Another mile later and I began to hear the intermittent thwack of wood being hewn. A pile of tree-trunk sections had been dumped in the front garden of a modest-looking home and four people were busy splitting them into pieces of firewood, which were then being carefully stacked under cover in readiness for the winter. Again I waved, again no answer. The person wielding the axe was a woman, in her sixties perhaps, her scrawny, tanned arms showing puffs of white skin as her dress rode up near the shoulder with each firm downward cleave. It brought to my mind a traumatic moment in 1993, when the driver of an aid convoy in central Bosnia had been attacked by local Croat farmers armed with agricultural tools, incensed at what they perceived to be help going to their enemies. The man was eventually finished off by a farmer’s wife wielding a pitchfork.

The reaction to me, a stranger arriving in town, was at the hostile end of indifference. I felt sure Princip and his father would have met the same response as they passed through towns like this on their trek. Outsiders were to be treated with suspicion, potential threats to the status quo – a characteristic captured memorably by the writer Ivo Andrić. In his novel The Days of the Consuls Andrić’s fictional description of Westerners passing through the central Bosnian town of Travnik has, for me, more than a whiff of authenticity to it:

Then as soon as they reached the first Turkish houses they began to hear curious sounds: people calling to one another, slamming their courtyard gates and the shutters of their windows. At the very first doorway, a small girl opened one of the double gates a crack and, muttering some incomprehensible words, began spitting rapidly into the street, as though she were laying a curse on them … No one ceased working or smoking or raised his eyes to honour the unusual figure and his splendid retinue with so much as a glance. Here and there a shopkeeper turned his head away, as though searching for goods on the shelves.
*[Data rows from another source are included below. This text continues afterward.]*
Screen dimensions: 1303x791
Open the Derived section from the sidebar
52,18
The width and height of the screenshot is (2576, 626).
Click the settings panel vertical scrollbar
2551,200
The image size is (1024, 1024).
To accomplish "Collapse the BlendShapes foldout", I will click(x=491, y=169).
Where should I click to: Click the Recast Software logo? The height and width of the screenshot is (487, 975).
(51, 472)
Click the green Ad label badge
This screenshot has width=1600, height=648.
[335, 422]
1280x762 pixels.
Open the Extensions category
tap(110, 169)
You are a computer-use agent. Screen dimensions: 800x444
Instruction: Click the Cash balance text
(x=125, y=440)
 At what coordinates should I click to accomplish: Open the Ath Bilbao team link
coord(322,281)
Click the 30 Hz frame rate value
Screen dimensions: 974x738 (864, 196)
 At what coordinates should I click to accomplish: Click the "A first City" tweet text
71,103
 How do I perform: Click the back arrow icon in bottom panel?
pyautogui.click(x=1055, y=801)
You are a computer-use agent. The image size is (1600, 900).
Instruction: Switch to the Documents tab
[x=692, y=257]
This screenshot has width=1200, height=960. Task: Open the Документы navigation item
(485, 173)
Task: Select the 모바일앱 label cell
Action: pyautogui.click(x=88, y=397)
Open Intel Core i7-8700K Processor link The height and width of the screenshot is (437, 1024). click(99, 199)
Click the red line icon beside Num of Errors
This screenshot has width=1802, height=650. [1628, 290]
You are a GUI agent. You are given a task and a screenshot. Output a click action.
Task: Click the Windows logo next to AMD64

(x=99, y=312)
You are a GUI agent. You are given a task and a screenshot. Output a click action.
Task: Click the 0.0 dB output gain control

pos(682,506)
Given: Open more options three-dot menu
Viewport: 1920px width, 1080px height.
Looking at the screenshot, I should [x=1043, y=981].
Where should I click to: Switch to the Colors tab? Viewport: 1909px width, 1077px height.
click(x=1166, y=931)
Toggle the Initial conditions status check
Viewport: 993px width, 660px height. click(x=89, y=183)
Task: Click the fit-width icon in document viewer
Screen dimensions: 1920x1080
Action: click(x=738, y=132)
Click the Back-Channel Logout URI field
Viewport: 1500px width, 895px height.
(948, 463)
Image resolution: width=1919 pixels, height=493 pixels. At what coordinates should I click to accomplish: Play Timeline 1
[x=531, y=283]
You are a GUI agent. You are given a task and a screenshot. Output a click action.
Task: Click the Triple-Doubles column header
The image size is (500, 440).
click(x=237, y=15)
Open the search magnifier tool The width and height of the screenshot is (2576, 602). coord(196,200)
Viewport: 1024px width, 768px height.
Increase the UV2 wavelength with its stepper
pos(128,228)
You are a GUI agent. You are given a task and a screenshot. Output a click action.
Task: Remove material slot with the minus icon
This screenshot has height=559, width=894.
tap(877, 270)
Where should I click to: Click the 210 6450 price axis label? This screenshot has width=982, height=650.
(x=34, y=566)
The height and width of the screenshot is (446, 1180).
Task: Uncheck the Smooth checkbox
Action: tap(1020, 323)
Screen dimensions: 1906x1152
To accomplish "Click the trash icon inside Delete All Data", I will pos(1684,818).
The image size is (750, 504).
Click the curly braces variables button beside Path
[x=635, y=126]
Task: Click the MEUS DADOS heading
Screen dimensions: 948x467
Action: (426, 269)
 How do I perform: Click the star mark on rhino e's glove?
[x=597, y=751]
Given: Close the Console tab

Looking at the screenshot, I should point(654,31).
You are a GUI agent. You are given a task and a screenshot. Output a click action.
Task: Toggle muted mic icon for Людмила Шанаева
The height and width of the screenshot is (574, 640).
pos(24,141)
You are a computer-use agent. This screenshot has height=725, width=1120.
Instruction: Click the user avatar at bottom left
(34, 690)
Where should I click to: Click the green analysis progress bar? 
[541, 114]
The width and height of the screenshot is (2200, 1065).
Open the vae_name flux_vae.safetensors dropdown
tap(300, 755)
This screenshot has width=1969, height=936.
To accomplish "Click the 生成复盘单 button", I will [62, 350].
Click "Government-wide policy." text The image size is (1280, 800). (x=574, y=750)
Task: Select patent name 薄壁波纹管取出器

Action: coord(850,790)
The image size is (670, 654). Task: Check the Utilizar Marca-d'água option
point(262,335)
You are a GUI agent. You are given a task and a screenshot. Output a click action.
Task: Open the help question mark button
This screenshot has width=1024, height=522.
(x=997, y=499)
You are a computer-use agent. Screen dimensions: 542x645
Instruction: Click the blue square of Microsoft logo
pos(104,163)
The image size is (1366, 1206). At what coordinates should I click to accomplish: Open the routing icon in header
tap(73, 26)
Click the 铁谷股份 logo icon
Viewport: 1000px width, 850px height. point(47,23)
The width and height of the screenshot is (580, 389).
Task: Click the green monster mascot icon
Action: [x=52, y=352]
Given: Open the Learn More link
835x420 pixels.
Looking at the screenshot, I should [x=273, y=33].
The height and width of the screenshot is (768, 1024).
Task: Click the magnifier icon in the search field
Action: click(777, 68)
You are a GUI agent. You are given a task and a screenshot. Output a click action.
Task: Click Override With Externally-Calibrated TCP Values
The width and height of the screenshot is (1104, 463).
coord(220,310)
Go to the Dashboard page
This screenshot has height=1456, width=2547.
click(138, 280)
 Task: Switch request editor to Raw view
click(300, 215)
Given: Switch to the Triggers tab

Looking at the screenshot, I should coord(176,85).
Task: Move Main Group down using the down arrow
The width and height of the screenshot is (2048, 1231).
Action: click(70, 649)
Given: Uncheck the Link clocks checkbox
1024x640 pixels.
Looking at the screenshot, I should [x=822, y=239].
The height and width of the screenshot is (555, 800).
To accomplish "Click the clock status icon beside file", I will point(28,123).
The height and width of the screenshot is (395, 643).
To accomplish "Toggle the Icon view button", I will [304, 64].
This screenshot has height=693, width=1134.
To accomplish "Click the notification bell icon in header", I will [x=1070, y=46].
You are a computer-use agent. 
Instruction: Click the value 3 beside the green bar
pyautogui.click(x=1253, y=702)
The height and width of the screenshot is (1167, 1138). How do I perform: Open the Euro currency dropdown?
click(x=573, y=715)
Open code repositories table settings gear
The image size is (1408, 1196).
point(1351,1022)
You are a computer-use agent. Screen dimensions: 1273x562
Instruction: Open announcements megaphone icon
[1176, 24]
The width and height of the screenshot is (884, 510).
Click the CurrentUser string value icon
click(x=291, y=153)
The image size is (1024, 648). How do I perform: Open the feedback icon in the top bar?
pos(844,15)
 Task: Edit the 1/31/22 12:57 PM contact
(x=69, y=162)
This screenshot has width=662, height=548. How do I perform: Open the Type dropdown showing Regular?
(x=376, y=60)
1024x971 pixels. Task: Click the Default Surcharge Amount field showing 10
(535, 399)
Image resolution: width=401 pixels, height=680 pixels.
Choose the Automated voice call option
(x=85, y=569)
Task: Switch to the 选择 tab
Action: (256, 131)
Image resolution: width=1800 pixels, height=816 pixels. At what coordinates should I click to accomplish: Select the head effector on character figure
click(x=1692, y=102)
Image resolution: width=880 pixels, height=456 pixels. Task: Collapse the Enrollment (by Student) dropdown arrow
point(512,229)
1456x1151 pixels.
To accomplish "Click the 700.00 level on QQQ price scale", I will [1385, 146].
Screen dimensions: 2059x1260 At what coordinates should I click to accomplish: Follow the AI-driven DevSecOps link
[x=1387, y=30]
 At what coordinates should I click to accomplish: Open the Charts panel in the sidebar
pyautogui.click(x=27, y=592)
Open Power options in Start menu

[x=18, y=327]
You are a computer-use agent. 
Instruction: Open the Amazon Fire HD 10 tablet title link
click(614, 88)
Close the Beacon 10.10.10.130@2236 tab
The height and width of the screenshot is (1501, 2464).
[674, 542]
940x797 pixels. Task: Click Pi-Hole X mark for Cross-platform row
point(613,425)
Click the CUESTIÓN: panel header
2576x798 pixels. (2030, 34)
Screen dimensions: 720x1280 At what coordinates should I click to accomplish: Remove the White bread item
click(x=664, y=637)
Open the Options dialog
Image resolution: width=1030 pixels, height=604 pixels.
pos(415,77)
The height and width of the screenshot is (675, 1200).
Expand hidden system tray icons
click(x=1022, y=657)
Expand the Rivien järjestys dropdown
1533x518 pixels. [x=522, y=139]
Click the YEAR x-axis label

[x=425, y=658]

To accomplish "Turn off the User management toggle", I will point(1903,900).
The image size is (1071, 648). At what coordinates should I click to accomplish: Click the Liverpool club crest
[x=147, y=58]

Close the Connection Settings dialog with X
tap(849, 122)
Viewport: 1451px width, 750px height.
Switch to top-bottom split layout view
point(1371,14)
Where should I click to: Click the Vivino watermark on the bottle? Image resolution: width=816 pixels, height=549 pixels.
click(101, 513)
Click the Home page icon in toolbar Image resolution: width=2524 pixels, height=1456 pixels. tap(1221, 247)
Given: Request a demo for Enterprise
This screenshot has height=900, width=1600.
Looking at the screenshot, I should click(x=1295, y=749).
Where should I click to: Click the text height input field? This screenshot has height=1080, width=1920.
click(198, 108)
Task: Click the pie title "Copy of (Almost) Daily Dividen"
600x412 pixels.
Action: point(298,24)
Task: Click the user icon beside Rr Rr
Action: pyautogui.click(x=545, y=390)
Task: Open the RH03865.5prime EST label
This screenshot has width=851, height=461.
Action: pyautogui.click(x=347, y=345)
On the edge of Glamoč I walked into a garage to buy a cold drink and the man at the till asked me where I had walked from that day. When I told him, he broke into the florid vernacular of the British soldier. ‘No fucking way!’ he said in perfect squaddie English as he handed me my change. The British army’s impact on local Glamoč society clearly went beyond the donation of a few old shipping containers.

The sound of a car driving along the hard shoulder had me glancing anxiously behind me. Did local unfriendliness extend to running over strangers? But it was only Zaim slowing down, with Arnie grinning from the passenger seat and saying he would go into the town centre and find us a place to eat. By now I was done in, past caring for a meal that was more appealing in anticipation than in reality. After wolfing down veal accompanied by a sample portion of Glamoč’s famous potatoes – starchy, wholesome and tasty – all I wanted was a bed.